Start of AVAILABLE DATA

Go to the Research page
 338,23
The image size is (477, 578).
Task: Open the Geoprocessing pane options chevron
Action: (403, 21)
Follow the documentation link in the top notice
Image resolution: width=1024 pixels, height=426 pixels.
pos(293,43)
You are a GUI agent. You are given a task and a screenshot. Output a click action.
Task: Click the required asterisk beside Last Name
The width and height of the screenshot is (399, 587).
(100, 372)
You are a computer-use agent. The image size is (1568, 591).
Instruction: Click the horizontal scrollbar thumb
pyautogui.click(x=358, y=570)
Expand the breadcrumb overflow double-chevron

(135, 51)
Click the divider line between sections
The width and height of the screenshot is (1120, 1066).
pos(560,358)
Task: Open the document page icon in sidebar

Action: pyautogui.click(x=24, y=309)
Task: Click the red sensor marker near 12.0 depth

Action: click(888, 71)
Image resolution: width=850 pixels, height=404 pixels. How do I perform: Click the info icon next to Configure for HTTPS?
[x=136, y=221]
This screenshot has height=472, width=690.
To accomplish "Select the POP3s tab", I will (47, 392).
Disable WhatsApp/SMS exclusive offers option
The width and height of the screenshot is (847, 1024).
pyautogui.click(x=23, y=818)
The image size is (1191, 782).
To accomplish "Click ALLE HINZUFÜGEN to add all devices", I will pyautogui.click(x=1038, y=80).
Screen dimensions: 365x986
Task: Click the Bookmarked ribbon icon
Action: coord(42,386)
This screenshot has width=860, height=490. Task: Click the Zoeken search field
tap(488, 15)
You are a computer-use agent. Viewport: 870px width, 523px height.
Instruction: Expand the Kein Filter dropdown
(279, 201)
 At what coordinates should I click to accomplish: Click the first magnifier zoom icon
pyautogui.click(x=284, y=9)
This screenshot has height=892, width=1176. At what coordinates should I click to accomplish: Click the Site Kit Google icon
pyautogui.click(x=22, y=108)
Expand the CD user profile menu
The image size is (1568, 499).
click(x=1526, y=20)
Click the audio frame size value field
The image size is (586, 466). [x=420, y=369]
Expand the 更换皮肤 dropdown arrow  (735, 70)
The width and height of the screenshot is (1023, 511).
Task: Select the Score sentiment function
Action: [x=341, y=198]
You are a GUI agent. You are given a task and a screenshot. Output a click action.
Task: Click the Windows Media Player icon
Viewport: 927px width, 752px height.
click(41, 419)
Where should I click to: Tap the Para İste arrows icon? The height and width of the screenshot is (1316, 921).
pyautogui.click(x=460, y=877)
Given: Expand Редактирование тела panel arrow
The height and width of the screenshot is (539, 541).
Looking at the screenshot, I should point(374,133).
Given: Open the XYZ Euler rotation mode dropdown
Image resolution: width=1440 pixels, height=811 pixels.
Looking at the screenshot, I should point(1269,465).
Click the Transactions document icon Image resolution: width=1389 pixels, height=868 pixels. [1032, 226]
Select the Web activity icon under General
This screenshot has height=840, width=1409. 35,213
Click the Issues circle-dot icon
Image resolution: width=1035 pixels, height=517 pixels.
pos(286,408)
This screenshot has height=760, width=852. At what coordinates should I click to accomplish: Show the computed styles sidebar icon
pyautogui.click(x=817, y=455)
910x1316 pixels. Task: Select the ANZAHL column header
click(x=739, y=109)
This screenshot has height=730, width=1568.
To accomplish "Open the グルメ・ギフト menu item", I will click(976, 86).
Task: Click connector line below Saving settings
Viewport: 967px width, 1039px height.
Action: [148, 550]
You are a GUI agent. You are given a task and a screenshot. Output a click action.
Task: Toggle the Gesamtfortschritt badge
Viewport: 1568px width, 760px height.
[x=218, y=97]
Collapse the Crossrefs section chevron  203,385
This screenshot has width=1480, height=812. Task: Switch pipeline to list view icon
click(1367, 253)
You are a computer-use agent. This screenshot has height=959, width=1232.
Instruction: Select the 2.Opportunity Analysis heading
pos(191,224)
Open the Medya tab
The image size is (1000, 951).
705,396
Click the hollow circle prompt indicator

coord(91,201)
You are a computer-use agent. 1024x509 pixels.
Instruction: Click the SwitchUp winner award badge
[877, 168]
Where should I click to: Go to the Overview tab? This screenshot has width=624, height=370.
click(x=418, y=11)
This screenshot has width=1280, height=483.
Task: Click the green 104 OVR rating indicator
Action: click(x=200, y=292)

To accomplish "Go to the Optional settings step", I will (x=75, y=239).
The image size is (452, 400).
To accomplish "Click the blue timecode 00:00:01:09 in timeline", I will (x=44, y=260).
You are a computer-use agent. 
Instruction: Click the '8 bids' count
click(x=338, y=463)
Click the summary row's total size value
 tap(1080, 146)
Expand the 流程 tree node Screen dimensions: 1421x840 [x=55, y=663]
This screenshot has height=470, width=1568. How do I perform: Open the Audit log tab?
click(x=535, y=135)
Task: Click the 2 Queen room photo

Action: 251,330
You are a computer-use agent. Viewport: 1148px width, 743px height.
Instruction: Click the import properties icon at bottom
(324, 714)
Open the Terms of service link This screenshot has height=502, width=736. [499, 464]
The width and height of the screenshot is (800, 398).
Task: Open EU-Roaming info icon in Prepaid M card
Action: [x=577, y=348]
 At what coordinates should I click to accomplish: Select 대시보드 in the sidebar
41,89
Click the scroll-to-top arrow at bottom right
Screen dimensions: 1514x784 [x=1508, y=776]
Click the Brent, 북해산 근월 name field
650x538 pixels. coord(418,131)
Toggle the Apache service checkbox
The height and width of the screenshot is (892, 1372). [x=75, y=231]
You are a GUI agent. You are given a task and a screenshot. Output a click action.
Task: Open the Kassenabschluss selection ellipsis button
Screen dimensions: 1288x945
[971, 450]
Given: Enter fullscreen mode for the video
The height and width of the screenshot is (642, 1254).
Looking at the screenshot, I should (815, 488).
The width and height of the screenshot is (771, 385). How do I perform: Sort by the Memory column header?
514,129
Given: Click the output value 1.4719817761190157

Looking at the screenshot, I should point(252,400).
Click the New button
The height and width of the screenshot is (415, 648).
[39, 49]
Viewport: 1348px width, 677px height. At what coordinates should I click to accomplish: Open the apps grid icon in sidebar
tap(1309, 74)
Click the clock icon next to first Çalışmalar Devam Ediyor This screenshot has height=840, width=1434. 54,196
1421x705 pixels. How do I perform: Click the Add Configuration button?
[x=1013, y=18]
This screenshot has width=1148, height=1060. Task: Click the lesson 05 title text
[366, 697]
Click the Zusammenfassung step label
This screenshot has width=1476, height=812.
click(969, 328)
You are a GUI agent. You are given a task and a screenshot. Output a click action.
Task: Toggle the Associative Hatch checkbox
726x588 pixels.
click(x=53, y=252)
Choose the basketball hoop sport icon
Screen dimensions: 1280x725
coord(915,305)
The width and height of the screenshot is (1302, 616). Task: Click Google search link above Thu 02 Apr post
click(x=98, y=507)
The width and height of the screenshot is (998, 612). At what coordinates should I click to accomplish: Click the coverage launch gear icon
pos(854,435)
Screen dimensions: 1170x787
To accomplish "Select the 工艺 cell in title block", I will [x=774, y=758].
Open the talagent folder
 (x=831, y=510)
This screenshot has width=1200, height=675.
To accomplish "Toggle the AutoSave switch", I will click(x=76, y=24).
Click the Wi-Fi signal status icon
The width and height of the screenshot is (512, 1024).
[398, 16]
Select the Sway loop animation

End of AVAILABLE DATA

Check each line of the records for "settings" and copy the ones that contain it.

Task: Click connector line below Saving settings
To accomplish "Go to the Optional settings step", I will (x=75, y=239).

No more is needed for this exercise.